ENUNCIADO. Dê sequência ao texto sobre o Mickey e o domínio público, começando logo após a última frase.

------ DOCUMENTO

Mickey vai entrar em domínio público em 2024?

 


No começo de julho de 2022, vários veículos brasileiros notíciaram que o Mickey Mouse entrará em domínio público em janeiro de 2024, mais isso se aplica ao Brasil?


Já publiquei dois textos sobre domínio público, um sobre os quadrinhos nos Estados Unidos e outra sobre obras em domínio público no Brasil em 2021.



A lei brasileira e a lei americana são diferentes.

O domínio público é feito por um cálculo, cada país tem a sua conta e só passa a valer no dia 1º de janeiro do ano seguinte ao fim do prazo, tanto que dia do domínio público é comemorado no dia 1º de janeiro. 

O domínio público nos Estados Unidos é 95 anos após a publicação da obra, é um prazo longo, muito por conta do lobby feito por empresas como a própria Disney (sugiro a leitura do livro Cultura Livre de Lawrence Lessig, criado das Licenças Creative Commons).

------------
------ DADOS FORNECIDOS

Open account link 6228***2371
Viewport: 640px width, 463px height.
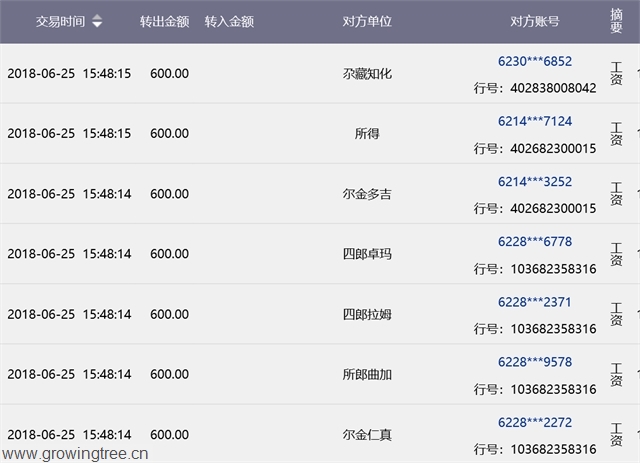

------------

RESPOSTA.
Como Mickey foi lançado em 1928, quando foram lançados os curtas O Vapor Willie (Steamboat Willie) e Plane Crazy, como o domínio público nos Estados Unidos se refere ao ano de publicação, isso implica que apenas o primeiro visual do personagem, sem as luvas e em preto e branco.



As luvas aparecem pela primeira vez no curta The Opry House de 1929, ou seja, é preciso esperar mais um ano.

Já as cores só surgiram em The Band Concert de 1935, ou seja, a versão em cores só entra em domínio público em 2031.

Curiosamente, o vilão Bafo (Peg Leg Pete) é anterior ao Mickey e já está em domínio público, surgido na série Alice's Comedy em 1925.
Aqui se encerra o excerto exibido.